ACTIVITY: Exactly the lines from the one with "Контакты (452, 9)" to the end of the entries should appear in your answer, retyped word for word.

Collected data
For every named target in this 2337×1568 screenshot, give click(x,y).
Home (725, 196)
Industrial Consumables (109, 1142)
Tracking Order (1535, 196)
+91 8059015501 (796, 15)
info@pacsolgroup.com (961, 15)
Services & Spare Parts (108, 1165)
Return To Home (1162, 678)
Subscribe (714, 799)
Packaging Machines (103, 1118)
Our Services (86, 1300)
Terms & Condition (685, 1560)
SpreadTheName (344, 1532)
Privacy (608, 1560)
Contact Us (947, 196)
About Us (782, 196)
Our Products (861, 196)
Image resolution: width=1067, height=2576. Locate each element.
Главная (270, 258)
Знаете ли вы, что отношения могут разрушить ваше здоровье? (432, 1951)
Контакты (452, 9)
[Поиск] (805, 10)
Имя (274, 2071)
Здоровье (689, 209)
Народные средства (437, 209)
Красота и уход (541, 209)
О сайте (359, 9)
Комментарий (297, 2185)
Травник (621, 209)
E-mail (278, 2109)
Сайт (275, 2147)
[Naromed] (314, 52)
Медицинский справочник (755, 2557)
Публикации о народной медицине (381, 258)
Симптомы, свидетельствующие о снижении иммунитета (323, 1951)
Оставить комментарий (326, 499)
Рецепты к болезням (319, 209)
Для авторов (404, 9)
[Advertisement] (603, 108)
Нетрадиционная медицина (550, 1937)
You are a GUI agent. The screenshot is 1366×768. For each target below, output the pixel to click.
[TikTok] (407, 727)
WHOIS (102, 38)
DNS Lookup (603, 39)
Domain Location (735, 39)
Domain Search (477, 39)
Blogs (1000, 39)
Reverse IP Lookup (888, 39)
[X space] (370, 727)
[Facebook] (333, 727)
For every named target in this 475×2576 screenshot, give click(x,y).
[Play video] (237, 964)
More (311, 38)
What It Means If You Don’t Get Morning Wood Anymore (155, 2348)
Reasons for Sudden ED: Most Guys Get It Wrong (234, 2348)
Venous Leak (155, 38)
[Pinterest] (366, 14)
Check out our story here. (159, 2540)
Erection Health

RESPONSE TO THIS TASK:
Контакты (452, 9)
[Поиск] (805, 10)
Имя (274, 2071)
Здоровье (689, 209)
Народные средства (437, 209)
Красота и уход (541, 209)
О сайте (359, 9)
Комментарий (297, 2185)
Травник (621, 209)
E-mail (278, 2109)
Сайт (275, 2147)
[Naromed] (314, 52)
Медицинский справочник (755, 2557)
Публикации о народной медицине (381, 258)
Симптомы, свидетельствующие о снижении иммунитета (323, 1951)
Оставить комментарий (326, 499)
Рецепты к болезням (319, 209)
Для авторов (404, 9)
[Advertisement] (603, 108)
Нетрадиционная медицина (550, 1937)
You are a GUI agent. The screenshot is 1366×768. For each target below, output the pixel to click.
[TikTok] (407, 727)
WHOIS (102, 38)
DNS Lookup (603, 39)
Domain Location (735, 39)
Domain Search (477, 39)
Blogs (1000, 39)
Reverse IP Lookup (888, 39)
[X space] (370, 727)
[Facebook] (333, 727)
For every named target in this 475×2576 screenshot, give click(x,y).
[Play video] (237, 964)
More (311, 38)
What It Means If You Don’t Get Morning Wood Anymore (155, 2348)
Reasons for Sudden ED: Most Guys Get It Wrong (234, 2348)
Venous Leak (155, 38)
[Pinterest] (366, 14)
Check out our story here. (159, 2540)
Erection Health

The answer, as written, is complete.